Acara yang banyak dihadiri budayawan ini, digelar memakai tata cara lampau dan memakai bahasa Melayu tempatan yang kaya susastra kemelayuan.

“Dalam petuah atok moyang ada disebutkan bahwa: nan berturai budi pekerti ,bergagan hidup sungguh berani, bersyahadat ugama nan Islami, adat resam sanjungan negeri, bahasa santun hinggakan mati..” kata OK Zulfani Anhar, budayawan Melayu.

“Petuah tunjuk ajar ini berarti bahwa adat resam sangat penting bagi Puak Melayu dan jangan ditinggalkan. Juga bahasa santun mesti pula dipertahankan agar Melayu tetap berakar pada kekuatan adab, adat, dan budayanya”. lanjutnya.

Karenanya, istiadat penganugerahan gelar adat resam Melayu yang digelar sesuai dengan aslinya, agar tradisi bisa dikekalkan dan menjadi jadi diri etnis Melayu di daerah ini.

Dalam istiadat penganugerahan gelar adat resam Melayu ini, di awali dengan sarikata yang dibacakan untuk menjelaskan maksud dan tujuan acara dibuat, sebagai penguatan budaya dan kesenian warisan leluhur. Setelah itu dipertunjukan tari menjunjung sembah yang ditarikan lima laki laki, dengan pola tari dan gerak yang asli dan khas Melayu, serta diiringi musik tradisi dengan sinandung yang membuat hadirin seperti terhipnotis tak ingin berpaling dan hening.

Setelah tari menjunjung sembah dipergelarkan, berturut-turut diisi dengan maklumat penganugerahan gelar adat resam Melayu, dan kemudian dianugerahilah empat tokoh, yaitu Muslil Siregar, SE gelar Datuk Janardana Estungkara, Rumerahwaty Berutu, SE, MSi gelar Datuk Darmastuti Cadudasa, Amry Syahputra, SE gelar Datuk Danadyaksa Aryasatya dan  Muhammad Yamin gelar Datuk Bujangga Nitimanta.

Warisan Budaya Tak Benda

Kepala Dinas Kebudayaan dan Pariwisata Sumatera Utara Zumri Sulthony mengaku baru pertama kali menyaksikan Penganugerahan Gelar Adat sesuai Resam Melayu.

“Sakral, indah, unik dan baru pertama kali saya menyaksikan ini. Kita akan mengajukan prosesi Penganugerahan Gelar Adat sesuai Resam Melayu ini menjadi Warisan Budaya Tak Benda.,”jelas Zumri Sulthony.

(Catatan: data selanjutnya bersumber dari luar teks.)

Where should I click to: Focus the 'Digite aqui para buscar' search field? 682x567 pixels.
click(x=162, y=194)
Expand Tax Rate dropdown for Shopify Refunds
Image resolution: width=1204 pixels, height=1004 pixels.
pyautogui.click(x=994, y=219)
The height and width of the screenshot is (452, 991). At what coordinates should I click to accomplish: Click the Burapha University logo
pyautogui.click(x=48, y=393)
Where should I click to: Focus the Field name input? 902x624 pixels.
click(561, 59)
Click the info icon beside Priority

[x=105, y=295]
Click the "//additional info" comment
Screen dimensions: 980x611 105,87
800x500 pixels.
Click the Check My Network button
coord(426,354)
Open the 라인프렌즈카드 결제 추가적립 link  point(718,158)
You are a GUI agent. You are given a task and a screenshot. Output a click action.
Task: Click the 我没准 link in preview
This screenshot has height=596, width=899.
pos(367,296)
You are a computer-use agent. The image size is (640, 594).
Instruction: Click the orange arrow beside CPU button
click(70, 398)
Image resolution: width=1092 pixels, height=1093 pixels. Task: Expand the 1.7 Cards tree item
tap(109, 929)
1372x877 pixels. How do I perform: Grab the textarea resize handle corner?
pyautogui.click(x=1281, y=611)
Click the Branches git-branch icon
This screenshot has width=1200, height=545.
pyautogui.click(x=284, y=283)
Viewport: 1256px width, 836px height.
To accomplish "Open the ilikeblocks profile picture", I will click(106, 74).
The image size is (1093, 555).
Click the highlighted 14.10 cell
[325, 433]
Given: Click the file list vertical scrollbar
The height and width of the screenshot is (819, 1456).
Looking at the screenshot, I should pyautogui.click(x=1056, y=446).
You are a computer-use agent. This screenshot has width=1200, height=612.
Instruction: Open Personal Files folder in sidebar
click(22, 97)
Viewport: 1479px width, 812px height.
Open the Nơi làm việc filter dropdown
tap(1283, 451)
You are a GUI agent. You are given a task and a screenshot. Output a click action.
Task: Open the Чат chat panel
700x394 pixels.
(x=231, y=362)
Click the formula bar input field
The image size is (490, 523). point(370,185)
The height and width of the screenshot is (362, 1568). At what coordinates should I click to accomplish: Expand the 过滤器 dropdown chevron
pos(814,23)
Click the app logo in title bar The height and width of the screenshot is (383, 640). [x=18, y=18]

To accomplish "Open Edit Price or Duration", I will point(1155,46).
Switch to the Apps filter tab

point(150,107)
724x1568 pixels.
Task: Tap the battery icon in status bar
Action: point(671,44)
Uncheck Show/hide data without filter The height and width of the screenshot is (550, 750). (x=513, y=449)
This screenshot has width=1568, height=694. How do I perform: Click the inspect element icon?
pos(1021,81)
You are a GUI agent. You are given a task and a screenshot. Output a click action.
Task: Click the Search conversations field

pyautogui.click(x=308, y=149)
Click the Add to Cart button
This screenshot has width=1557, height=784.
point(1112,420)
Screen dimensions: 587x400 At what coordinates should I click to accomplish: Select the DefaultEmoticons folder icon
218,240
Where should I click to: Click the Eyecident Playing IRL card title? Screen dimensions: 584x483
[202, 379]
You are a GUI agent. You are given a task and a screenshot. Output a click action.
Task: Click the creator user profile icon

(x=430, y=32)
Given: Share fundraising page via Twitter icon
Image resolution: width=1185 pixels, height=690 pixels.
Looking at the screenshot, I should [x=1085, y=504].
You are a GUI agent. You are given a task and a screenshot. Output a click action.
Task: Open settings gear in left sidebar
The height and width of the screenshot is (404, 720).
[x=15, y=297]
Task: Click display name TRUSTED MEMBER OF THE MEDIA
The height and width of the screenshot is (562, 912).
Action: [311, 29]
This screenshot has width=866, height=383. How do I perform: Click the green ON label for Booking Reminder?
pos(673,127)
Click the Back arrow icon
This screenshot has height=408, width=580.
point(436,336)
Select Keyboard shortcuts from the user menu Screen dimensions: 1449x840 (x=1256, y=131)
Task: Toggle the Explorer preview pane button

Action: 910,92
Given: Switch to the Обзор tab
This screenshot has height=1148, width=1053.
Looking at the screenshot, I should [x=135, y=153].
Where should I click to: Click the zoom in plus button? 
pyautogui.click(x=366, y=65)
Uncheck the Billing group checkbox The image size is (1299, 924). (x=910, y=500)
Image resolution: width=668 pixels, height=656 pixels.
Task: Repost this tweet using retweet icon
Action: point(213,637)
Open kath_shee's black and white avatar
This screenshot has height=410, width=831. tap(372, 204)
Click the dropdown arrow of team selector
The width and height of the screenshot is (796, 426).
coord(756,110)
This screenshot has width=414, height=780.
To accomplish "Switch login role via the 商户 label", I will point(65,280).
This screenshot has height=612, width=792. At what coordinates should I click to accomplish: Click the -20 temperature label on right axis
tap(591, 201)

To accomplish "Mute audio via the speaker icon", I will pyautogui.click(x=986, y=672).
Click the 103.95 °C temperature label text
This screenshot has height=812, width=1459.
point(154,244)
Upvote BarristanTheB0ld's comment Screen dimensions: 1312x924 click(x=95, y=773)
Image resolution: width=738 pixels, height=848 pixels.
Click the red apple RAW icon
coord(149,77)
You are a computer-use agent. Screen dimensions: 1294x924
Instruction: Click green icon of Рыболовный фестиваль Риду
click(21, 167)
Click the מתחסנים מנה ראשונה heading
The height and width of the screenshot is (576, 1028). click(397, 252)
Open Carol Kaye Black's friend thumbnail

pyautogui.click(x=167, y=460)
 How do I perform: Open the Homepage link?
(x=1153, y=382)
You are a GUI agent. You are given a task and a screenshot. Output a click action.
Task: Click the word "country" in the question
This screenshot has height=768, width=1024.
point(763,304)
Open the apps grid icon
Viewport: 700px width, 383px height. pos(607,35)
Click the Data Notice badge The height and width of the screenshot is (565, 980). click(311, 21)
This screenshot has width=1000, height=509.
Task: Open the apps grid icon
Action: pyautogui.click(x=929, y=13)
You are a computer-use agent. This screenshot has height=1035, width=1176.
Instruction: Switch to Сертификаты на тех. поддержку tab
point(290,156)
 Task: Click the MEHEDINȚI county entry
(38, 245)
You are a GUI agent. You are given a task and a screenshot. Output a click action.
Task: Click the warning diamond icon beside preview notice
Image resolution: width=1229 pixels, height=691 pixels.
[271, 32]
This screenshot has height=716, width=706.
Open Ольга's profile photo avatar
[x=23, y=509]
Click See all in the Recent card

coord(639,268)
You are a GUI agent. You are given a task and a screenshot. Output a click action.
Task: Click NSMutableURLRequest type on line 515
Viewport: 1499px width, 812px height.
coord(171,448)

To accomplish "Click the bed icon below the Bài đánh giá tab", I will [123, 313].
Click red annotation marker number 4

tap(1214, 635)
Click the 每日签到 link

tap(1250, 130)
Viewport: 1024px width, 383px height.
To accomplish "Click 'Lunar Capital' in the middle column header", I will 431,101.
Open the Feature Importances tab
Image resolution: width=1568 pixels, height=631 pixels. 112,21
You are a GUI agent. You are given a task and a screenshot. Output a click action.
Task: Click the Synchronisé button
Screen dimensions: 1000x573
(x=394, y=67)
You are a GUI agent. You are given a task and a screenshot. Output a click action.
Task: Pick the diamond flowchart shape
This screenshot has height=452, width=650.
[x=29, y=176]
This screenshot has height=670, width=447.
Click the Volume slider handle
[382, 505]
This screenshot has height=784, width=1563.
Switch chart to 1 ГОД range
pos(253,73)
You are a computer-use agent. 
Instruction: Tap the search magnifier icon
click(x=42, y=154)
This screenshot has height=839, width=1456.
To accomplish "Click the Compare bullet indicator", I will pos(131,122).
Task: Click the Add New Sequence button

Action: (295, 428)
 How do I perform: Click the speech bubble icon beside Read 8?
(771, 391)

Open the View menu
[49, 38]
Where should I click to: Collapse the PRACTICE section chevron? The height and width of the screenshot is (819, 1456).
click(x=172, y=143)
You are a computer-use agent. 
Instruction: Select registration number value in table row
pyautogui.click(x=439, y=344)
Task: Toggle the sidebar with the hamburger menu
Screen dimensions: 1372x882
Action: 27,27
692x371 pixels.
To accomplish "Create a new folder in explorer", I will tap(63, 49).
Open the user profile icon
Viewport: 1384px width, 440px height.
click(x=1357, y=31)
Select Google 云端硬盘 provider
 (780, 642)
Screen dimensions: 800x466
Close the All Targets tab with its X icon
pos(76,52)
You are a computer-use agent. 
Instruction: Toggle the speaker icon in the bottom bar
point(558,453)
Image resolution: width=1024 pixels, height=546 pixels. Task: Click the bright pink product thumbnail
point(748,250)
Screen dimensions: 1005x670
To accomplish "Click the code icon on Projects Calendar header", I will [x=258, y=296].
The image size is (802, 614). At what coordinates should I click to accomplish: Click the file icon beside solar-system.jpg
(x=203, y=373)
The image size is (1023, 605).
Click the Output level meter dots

Ditambahkan Zumri Sulthony, warisan budaya adalah keseluruhan peninggalan kebudayaan yang memiliki nilai penting sejarah, ilmu pengetahuan dan teknologi, dan/atau seni. Warisan budaya dimiliki bersama oleh suatu komunitas atau masyarakat dan mengalami perkembangan dari generasi ke generasi, dalam alur suatu tradisi. Dan Penganugerahan Gelar Adat Resam Melayu sudah memenuhi kriteria itu.

Dalam prosesi, ketibaan raja disambut para hulubalang dan silat Melayu. Prosesi dilanjutkan dengan Sarikata Alu Aluan yang penuh dengan Bahasa sastra Melayu, Tari Menjunjung Sembah yang hanya dilakukan untuk seorang raja Melayu hingga Jamu Turai.